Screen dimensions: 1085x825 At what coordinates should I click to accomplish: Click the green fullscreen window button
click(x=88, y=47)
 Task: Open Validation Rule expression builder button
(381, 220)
--
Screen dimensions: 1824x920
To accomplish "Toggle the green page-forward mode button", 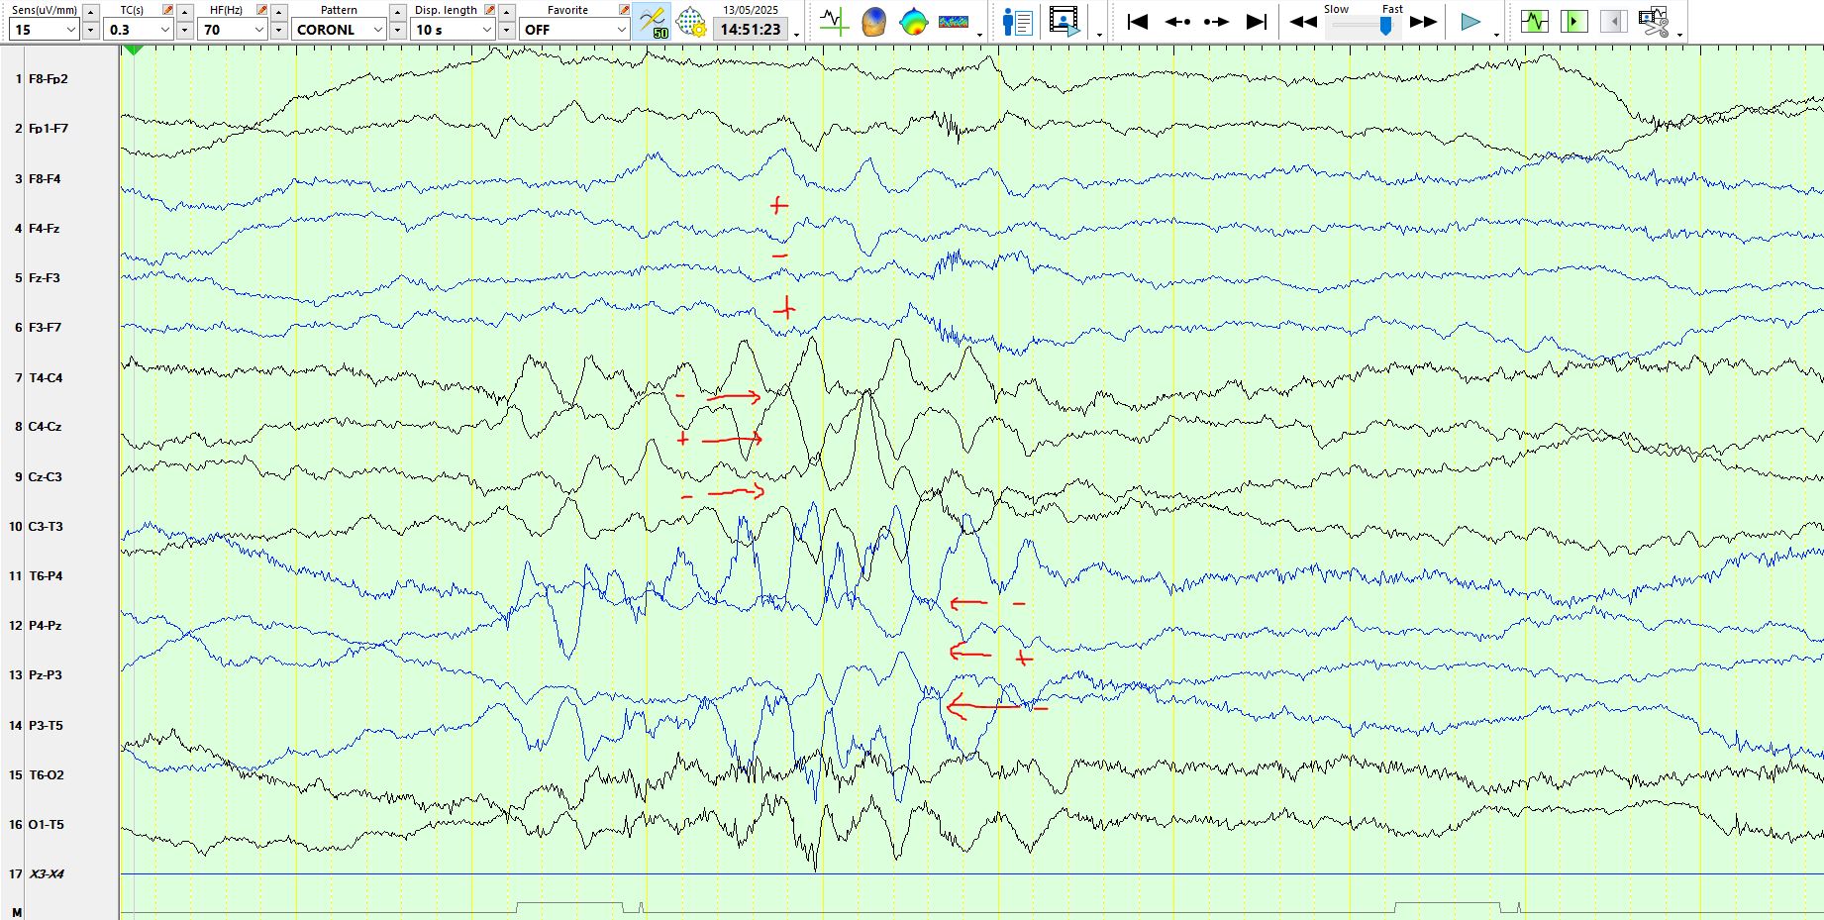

The task:
Replace "Toggle" with "Press" in the stretch of rows from the line containing "Screen dimensions: 1824x920" through the line containing "the green page-forward", keeping everything else the same and leaving the pictures out.

Solution to this problem:
Screen dimensions: 1824x920
To accomplish "Press the green page-forward mode button", 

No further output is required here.